Indeed, as soon as this guy's daughter was elected mayor there was a hit on the original victim's family, to threaten them to drop the case I guess (for some reason, WE can't ask for a trial, only the family of the targeted victim can't...since when is murder a crime that only is prosectued when the family objects to it?)

Ironically the second "hit" missed the intended victim but killed some innocent people nearby at a restaurant...and ironically the intended "victim" was at a funeral for one of our cousins, so the killers knew where he could be found... (the custom here is to eat out on the way home from a funeral, so the hit was at a public restaurant).

And even though our nephew was a US citizen, the embassy hasn't done didly squat to pressure the government to prosecute.


Lake Woebegon notes

The FreeLibrary podcast this week is with Garrison Kiellor.

and did you know his daily poetry reading and comments are also on line LINK

Wednesday, December 11, 2013

Family news

Lolo is very worried about the dogs at the farm.

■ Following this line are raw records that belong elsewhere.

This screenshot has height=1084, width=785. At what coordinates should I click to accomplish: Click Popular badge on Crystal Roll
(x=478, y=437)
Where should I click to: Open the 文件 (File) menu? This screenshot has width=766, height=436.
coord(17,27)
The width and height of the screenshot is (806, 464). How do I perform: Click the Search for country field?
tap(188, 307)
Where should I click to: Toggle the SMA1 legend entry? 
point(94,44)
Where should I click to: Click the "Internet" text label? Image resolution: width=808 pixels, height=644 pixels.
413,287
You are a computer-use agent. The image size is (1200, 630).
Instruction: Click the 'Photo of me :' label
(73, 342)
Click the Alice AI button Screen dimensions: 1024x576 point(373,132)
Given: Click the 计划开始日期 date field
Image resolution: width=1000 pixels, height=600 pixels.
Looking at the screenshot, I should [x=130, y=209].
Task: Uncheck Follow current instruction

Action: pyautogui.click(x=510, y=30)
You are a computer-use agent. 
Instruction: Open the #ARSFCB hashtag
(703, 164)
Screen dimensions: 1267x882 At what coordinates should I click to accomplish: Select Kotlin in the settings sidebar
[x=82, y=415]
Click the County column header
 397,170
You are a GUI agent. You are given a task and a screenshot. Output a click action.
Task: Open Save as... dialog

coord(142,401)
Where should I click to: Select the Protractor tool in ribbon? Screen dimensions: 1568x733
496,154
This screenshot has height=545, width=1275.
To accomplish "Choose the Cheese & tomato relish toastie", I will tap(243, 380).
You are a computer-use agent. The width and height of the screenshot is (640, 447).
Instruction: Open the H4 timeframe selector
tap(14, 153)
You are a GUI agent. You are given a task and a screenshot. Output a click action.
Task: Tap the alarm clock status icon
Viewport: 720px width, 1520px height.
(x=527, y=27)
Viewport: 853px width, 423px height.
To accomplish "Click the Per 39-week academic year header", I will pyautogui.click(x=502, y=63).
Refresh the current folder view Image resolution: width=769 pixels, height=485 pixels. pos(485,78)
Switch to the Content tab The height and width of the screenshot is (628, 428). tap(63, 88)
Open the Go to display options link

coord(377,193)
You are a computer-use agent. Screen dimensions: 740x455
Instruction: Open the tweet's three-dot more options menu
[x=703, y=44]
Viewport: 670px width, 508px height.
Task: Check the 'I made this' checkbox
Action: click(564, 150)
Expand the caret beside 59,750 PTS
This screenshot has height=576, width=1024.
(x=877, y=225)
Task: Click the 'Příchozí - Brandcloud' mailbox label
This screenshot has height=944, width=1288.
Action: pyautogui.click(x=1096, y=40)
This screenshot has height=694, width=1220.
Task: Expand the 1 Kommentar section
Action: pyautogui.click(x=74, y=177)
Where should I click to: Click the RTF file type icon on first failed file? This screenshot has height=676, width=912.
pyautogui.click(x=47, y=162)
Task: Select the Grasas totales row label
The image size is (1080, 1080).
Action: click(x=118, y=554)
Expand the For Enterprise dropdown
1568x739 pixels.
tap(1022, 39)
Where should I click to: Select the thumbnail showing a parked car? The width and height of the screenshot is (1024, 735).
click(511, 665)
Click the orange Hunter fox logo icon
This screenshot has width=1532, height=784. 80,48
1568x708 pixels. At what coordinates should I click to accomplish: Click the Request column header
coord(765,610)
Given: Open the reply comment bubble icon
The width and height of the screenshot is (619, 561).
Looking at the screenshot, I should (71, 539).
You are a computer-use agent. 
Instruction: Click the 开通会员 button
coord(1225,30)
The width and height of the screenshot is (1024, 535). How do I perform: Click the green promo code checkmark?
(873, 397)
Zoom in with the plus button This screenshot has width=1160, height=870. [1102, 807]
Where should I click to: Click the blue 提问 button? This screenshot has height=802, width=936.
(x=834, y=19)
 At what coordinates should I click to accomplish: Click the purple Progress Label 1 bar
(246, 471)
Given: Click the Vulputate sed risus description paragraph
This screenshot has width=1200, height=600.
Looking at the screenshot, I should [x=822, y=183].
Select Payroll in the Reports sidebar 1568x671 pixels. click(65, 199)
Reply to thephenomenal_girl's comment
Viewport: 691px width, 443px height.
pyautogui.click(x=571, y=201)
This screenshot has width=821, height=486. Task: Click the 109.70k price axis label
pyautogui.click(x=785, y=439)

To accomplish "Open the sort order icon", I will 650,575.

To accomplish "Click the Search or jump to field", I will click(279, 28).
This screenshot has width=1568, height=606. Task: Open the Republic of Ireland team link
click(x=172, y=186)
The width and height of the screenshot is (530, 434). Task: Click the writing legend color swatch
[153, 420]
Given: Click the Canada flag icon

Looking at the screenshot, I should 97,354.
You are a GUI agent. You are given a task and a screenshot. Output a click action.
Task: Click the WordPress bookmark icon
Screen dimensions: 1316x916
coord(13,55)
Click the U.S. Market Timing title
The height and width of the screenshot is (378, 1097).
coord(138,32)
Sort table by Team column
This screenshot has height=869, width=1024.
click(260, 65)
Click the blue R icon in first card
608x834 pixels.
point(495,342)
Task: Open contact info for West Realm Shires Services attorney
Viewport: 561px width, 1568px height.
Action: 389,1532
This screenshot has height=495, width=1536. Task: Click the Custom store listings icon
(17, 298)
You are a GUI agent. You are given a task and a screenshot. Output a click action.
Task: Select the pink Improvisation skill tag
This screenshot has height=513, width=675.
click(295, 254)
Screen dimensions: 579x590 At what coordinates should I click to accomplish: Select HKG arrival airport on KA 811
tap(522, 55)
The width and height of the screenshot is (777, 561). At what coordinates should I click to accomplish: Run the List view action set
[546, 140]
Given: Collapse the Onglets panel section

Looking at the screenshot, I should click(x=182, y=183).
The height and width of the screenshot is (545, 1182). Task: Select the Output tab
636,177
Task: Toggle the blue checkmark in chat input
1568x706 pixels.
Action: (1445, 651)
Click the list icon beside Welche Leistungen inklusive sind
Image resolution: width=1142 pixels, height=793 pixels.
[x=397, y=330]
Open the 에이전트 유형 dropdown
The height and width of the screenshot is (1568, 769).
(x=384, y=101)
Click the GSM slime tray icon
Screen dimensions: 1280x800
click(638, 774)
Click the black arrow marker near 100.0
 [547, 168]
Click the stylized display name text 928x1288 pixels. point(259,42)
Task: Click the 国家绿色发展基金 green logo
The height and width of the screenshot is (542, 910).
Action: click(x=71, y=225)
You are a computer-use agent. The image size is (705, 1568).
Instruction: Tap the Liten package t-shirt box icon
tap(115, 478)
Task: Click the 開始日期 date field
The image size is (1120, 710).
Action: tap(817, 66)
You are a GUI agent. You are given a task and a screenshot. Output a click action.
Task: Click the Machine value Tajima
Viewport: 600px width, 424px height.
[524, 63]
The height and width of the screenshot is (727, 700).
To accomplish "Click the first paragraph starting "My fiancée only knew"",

We have two boys working there who are supposed to feed them, but haven't been giving the dogs enough food. (I suspect that is because the boys, i.e. young men, are eating most of the rice they cook so none is left over for the dogs...the dogs are supposed to supplement the diet with rats/rabbits etc for protein)...they are so thin he has our cook making lots of extra rice to mix with dogfood and sending it there when he visits. But it's a busy time right now: Preparing the farm for the next planting, and (here) using the farmers wives to help pack the holiday gift rice bags and handicrafts, along with keeping all the various orders straight.

So for the last three days, we have sent the food with staff, and Lolo hasn't been to the farm. This morning he got angry and insisted that one of his drivers come and take him there right away. But when the driver came, Joy had errands and so he drove us around to various banks, to pick up a fifty pound sack of dog food (it usually lasts a month, but not with two nursing dogs and sending food to the farm) and to the mall, for Ruby to pick up new teenage books while Joy and I ordered McDonalds stuff for everyone. Lolo was a bit mad at the delay, but forgave everyone when he saw the Big Mac and ice cream sundae.

So now it is finally quiet: Lolo left for the farm, and I am in our airconditioned bedroom to rest and relax.

When we try to talk to Lolo, it sounds like we are fighting: His hearing is very bad, and I have to shout. I am starting to use a pencil and paper to write everything now. He is not senile: The hearing loss is from taking streptomycin for his TB over fifty years ago, but in the past ten year has gone from 50 db to 120 db loss...sigh.

Tuesday, December 10, 2013

Musical Interlude of the day

Christmas is still "in"...at least in some places


or maybe you prefer this one:

or maybe Beyonce's song is more appropriate.

Print out your pizza

Toxel has a post on 3D printed food

Innovative 3D printer designed by Natural Machines can easily print fresh and delicious burgers, cookies, and pizza.

Simply place ingredients into the “Foodini 3D Food Printer” and watch it prepare your favorite meals. The food will be printed layer by layer.
Futuristic kitchen appliance combines technology, art, food, and design.

yeah, but by the time you fill the machine, and later have to clean out all the tubes and nozzles, you might as well cook it by hand. DUH.